始まりは何度でもある

ススム | モクジ

  1 at Capricornus  

 何故自分だけが残されたのか、ルカには心当たりがなかった。
 同僚達はとっくに帰って、誰一人いないオフィス。日もとうに暮れた真っ暗な部屋で、ルカは手持ち無沙汰に待ち続けるしかなかった。
 今日は給料日でもあった。手渡されたわずかな賃金を手に、他の皆はささやかな夕食会らしい。
 少し前まではルカのことも誘ってくれていたし、ルカも積極的にではないにせよ、付き合いだと思って参加していた。でも、話が合わないことに苦痛を感じて断る日が続く内に、自然と疎遠になった。
 それで良いと思う。形だけの付き合いはお互いにとって不利益だ。寂しいと思わないわけではないけれど、自分がいることで気まずくなっている気がして、気を遣って空回りするのは避けたかった。
 それにしても、いつまで待たせるつもりなのだろう。終業間際にまったく急ぎではない用事を命令し、終わったら直接確認するからと待っているようにと言って、上司はそそくさと立ち去った。抗議する間もなかった。同僚達からは無言の哀れみと好奇の視線。

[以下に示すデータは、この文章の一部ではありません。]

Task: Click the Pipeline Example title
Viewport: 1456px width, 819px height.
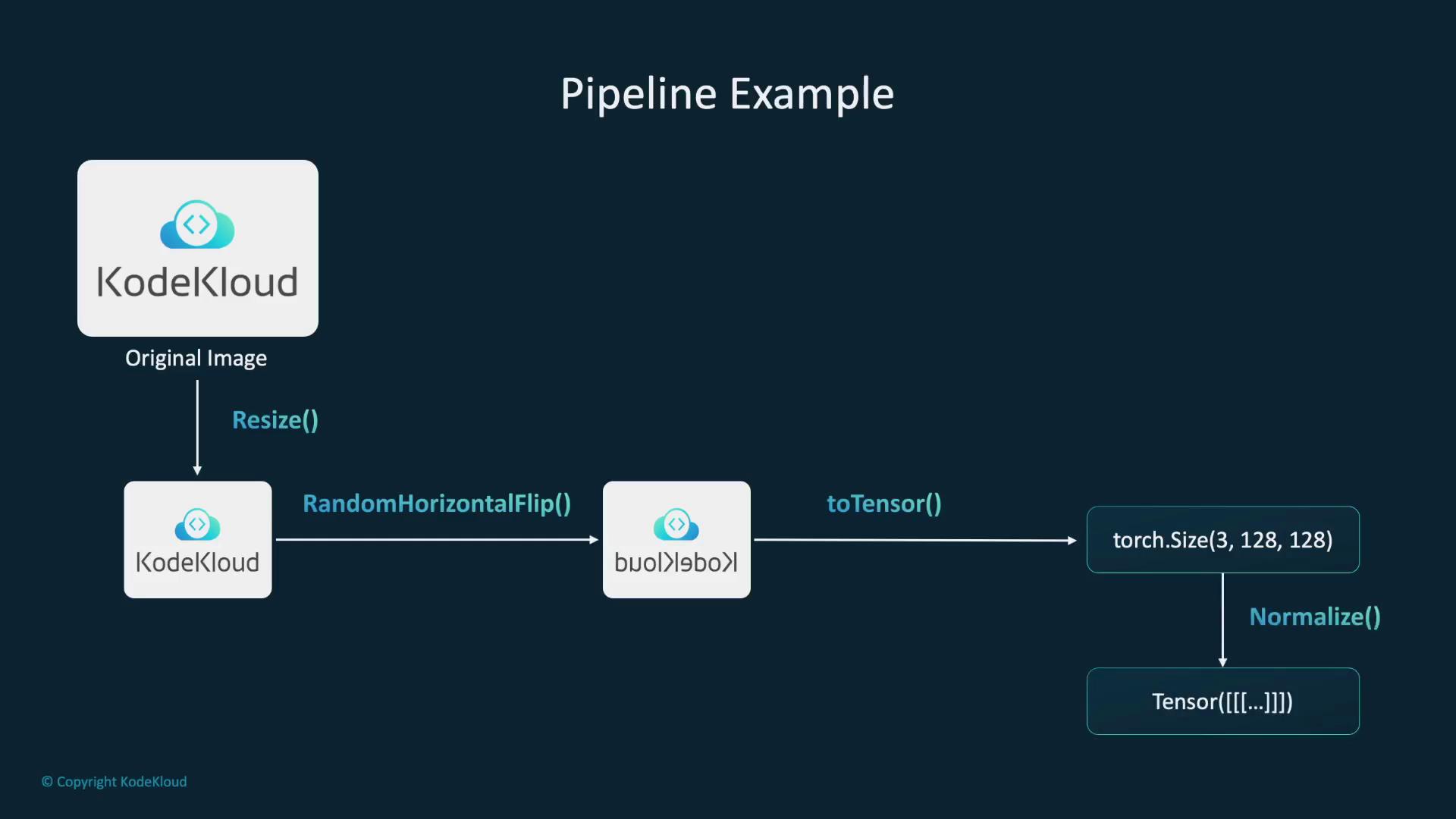Action: click(727, 94)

 ため息をついて、ルカは机を力なく叩いた。仕事は口実だ。ルカに話があるのだ。問題はそれが良いことなのか悪いことなのか。良いことなら多少待つのは構わない。賃金アップとか栄転とか、その類なら大歓迎だ。
 ククッとルカの薄い唇から嘲笑が漏れた。
 この不況下にそんな話があるわけがない。しかも何の功績があるわけでもない彼女に。期待するのは現実逃避、ただの妄想だ。

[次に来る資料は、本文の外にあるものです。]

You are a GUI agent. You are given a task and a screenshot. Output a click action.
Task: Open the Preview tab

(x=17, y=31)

 悪いことは何だろう。配置転換なら、ついこの前に受け入れたばかりだ。給与など就職してから下がり続ける一方。暮らしていくのが精一杯で、それは誰でも同じだ。ルカだけが不幸なわけではない。
 田舎の母親からは、都会にしがみ着く娘を心配する手紙が今月だけで何通も届いている。

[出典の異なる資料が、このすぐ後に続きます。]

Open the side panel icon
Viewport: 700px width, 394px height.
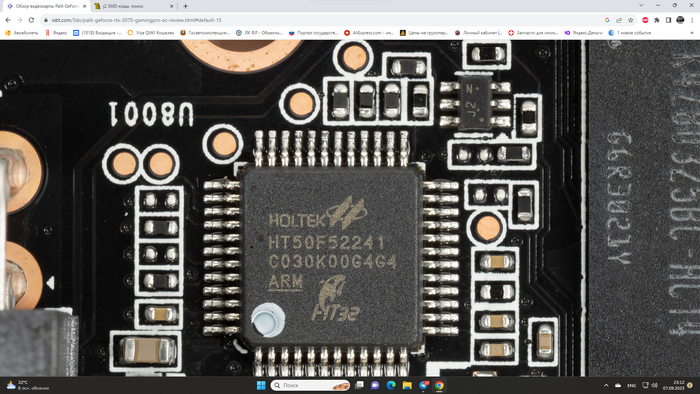click(x=668, y=20)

 苦しければ帰って来いと暗に匂わせる文面に、ルカは何にも返信していない。
 甘えたくなかった。ここで挫けるのは負けなのだ。必死に勉強して高等学校まで進んで、条件の良い会社に入り込んで、嫌な思いをしながらも我慢し続けた。それを無駄にするなんてできない。ここで踏ん張らなければ、すべてが水の泡だ。
 それに帰ったところで、周囲はどんな目で見るだろう。自分を慕ってくれている近所のあの子は、尊敬するルカが辛気臭い田舎に逃げ戻って来たことに幻滅するかもしれない。あの子に向かって、卒業して街に出て来るなら力になる、と言ったのはつい数ヶ月前のことだ。
 意地っ張りと笑えばいい。これは自尊心をかけた問題なのだ。あの子にだけは醜態は見せられない。
「大丈夫、まだ戦える」
 いつものおまじない。何度も唱えて、自分を鼓舞していると、
「遅くなってすまないね」
と、上司の声が聞こえた。気味の悪い猫なで声。
 心に黄信号が灯った。ルカを何とか丸め込もうとしている気配。その後ろには部長の姿が見えた。普段は話したこともない上役。
 頭の中でサイレンが響いた。黄信号から赤信号へ。
 なぜ。
 その言葉が喉に刺さって息苦しい。
 なぜ、私だけ。
 強張った笑みを浮かべて、身体は示された席へと向かう。
 座った瞬間、はっきりと見えた。禍々しい赤信号が。


 それから半年後のことだった。
 12の鐘の音が12の都市に鳴り響いたのは。